In summary, these observations provide strong evidence that a functional rpl10 gene exists in the mitochondrion of many streptophytes. Despite the fact that there are now over 20 streptophytes with complete mitochondrial genome sequences, this gene has been missed until now due to the unlikely coincidence that most of the plant mitochondrial genomes that were first completely sequenced - the crucifers Arabidopsis thaliana [46] and Brassica napus [33]; the grasses Oryza sativa [32], Zea mays [47] and Triticum aestivum [48]; and the sugar beet Beta vulgaris [49] - are from lineages where this gene has been lost or pseudogenized. Only with the more recent sequence data from diverse streptophytes such as Cycas taitungensis [27], Physcomitrella patens [20] and Megaceros aenigmaticus [7] does the general pattern emerge that this gene is in fact widely present. Indeed, the bryophyte orf-bryo1 sequences were particularly informative in bridging the evolutionary distance between mitochondrial L10 gene homologs in seed plants and those of charophycean green algae/protists, which nicely illustrates the power of obtaining sequence information from diverse organisms in order to reconstruct events related to gene and genome history.

Methods

Total genomic DNAs and RNAs were isolated using the DNeasy and RNeasy Plant Mini Kits (QIAGEN) from leaf tissue available in the living collection of the Beadle Center Greenhouse (University of Nebraska). To prepare first-strand cDNA, RNAs were treated with DNase I (Fermentas) to remove contaminating DNA and then reverse transcribed using M-MuLV Reverse Transcriptase (Fermentas) and random hexamers (Fermentas) according to the manufacturer's instructions.
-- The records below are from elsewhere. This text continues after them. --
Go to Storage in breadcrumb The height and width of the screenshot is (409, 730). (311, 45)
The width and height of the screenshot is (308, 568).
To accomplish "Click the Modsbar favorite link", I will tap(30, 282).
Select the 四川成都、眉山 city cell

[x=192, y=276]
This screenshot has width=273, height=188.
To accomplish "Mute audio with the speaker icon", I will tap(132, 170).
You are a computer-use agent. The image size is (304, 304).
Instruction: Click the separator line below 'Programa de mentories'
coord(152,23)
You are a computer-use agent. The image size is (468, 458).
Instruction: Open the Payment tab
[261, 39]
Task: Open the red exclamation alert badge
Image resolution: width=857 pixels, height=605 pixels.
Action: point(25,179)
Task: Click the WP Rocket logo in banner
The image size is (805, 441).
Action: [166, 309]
Sequences for rpl10 were amplified from DNA or cDNA by polymerase chain reaction using GoTaq DNA Polymerase (Promega) and forward primer F1 (5'-ATGCCATTCGGAAGAAGTMT) with reverse primer R159 (5'-TTAGGTGGTATYCCGAGATYGA) or R148 (5'-GGAACACACGAAASAAAGATATRAAC). Each reaction was run on a DNA Engine Dyad (Bio-Rad) for 35 cycles (30 sec at 94°C, 1 min at 48°C, 2 min at 72°C), with an initial step of 3 min at 94°C and a final step of 10 min at 72°C. Amplified products were sequenced on both strands at the High-Throughput Genomics Unit (University of Washington). Sequences generated in this study were deposited in GenBank under accession numbers GQ402491-GQ402514; additional sequences used in the comparative analysis were downloaded from GenBank (Table 3).
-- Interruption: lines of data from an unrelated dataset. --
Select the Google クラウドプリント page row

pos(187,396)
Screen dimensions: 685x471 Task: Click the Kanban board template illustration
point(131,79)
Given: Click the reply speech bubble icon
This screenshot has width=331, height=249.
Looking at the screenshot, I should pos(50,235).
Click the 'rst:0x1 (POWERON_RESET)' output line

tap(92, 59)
Table 3 Taxonomy and GenBank accession numbers for rpl10 sequences in this study

Sequences were aligned using Muscle 3.7 [50] and manually adjusted in BioEdit 7.0.9 [51]. Edit sites were identified by comparison of DNA sequences with cDNA and/or EST sequences. To examine levels of functional constraint, poorly-aligned regions were first identified and removed using Gblocks 0.91b [52], then pairwise dN and dS were computed in MEGA 4.0.2 [53] using the Nei-Gojobori Model with a Jukes-Cantor correction for multiple hits.

Note added in proof

Another group has independently discovered the rpl10 gene in the mitochondrial genome of plants [54]. Similar to our study, Kubo and Arimura find that the mitochondrial gene is widely distributed among plants, is transcribed and RNA edited in multiple species, and has been lost from several lineages, including Arabidopsis and rice. These authors suggest, as we do, that a duplicated copy of the nucleus-encoded chloroplast rpl10 gene has functionally replaced the lost mitochondrial rpl10 gene independently in Arabidopsis and rice. For both species, they experimentally show that these putative mitochondrially-functioning L10 proteins have targeting signals that indeed induce localization to the mitochondrion, and also the chloroplast.